デザートには、『クリスマス・プディングの冒険』にちなんだ、鮮やかな赤のマカロンとクリスマス・プディング。マカロンはラズベリーの甘酸っぱさを楽しめるジャムが入っており、クリスマス・プディングの中身も、もちろん例のあの宝石にちなんだ秘密が隠されていました。
クリスティーファンには嬉しいスコーンは、自家製ジャムとクロテッドクリーム、はちみつという三種類のサービス付き。半分に割って、ジャムとクリームをつけて食べて、はちみつも食べて…と夢中になっているうちにお皿はすっからかんでしたね。
上にたっぷりとクリームが載ったマフィンは、一口かじるとその独特の風味に少し驚きました。なんと『殺人は容易だ』に登場し、アガサ・クリスティーも好んだという茶葉「ラプサンスーチョン」が入っていました。実は参加者全員に、ラプサンスーチョンの紅茶も振る舞われており、松の燻製香が特徴的なこの紅茶は、鼻に抜ける独特の香りが一度嗅いだら忘れられない一杯でした。会場の皆さんの間でも好みが分かれていましたが、個人的にはちょっと癖になりそうな風味でしたね。
実は参加者の皆様には抽選券が入場時に配布されており、イベントの最後では貝谷先生によるくじ引きが!クリスティーグッズや、ミスティーTシャツ(かわいい!)がプレゼントされました。
また、来場者全員に、株式会社日本ホールマーク様よりギフトカードのセット、そしてミステリーチャンネルの公式グッズ(コースターと付箋付きブロックメモ)がプレゼントされました!
また、貝谷先生考案のサーディンペーストのサンドイッチのレシピもいただきましたので、こちらでもご紹介させていただきます!ここでしか手に入らない貴重なレシピ、ぜひ作ってみたいですね。

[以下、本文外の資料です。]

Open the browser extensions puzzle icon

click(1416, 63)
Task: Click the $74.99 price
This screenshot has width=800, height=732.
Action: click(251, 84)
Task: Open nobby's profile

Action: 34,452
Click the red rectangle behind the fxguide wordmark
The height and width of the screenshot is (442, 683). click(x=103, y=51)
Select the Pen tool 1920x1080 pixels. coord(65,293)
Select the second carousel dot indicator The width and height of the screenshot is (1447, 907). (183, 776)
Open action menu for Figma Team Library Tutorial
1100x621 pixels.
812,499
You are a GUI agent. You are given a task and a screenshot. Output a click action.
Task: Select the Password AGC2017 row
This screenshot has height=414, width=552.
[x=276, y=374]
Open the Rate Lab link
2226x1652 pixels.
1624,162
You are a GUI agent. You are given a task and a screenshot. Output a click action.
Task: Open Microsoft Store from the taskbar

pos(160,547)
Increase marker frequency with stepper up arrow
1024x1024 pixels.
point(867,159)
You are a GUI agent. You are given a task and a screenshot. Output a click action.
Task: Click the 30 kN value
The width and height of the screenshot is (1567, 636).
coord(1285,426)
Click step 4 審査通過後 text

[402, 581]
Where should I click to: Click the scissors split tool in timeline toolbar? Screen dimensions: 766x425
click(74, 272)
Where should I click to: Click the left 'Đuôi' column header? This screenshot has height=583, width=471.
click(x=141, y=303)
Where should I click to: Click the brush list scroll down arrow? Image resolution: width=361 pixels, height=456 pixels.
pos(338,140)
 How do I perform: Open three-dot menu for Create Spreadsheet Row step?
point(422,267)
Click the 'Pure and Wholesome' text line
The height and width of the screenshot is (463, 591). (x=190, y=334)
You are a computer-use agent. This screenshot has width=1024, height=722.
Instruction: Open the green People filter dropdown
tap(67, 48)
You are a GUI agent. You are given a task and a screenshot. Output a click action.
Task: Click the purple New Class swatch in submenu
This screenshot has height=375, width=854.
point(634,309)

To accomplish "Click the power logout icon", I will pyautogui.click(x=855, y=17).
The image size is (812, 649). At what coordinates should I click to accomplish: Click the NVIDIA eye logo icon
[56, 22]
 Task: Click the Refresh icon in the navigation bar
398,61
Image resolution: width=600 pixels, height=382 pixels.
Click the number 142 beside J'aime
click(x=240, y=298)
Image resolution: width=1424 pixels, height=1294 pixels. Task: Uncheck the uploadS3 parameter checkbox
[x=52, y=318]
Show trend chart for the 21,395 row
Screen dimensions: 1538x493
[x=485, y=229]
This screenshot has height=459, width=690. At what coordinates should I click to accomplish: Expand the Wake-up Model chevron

今回は、料理研究家&料理探偵であり、ご自身もミステリーファンでいらっしゃる貝谷先生とともに、クリスティー作品の美食に思いを馳せる素敵なイベントに参加してきました。読んでいるとお腹が空いてくるほどに食べ物の描写が巧みな文章、というと、誰しもなにか思い当たる作品があるのではないかなと思います。「飯テロ」なんて言葉が存在する前から、思わず読者のお腹が鳴りだしてしまう作品は数多くあり、クリスティー作品の中にもそうした作品がある、ということを今回のイベントをきっかけに知った方もいらっしゃるかもしれません。サロンクリスティでは今回ご紹介した期間限定メニュー以外にも、ランチやディナーなどの営業もされているそうなので、興味を持った方はぜひ一度チェックしてみてください。そして、クリスマスが近づくこの季節に、思わずご馳走の香りがしてきそうなミステリー作品を一つでも楽しんでいただけたら嬉しいです。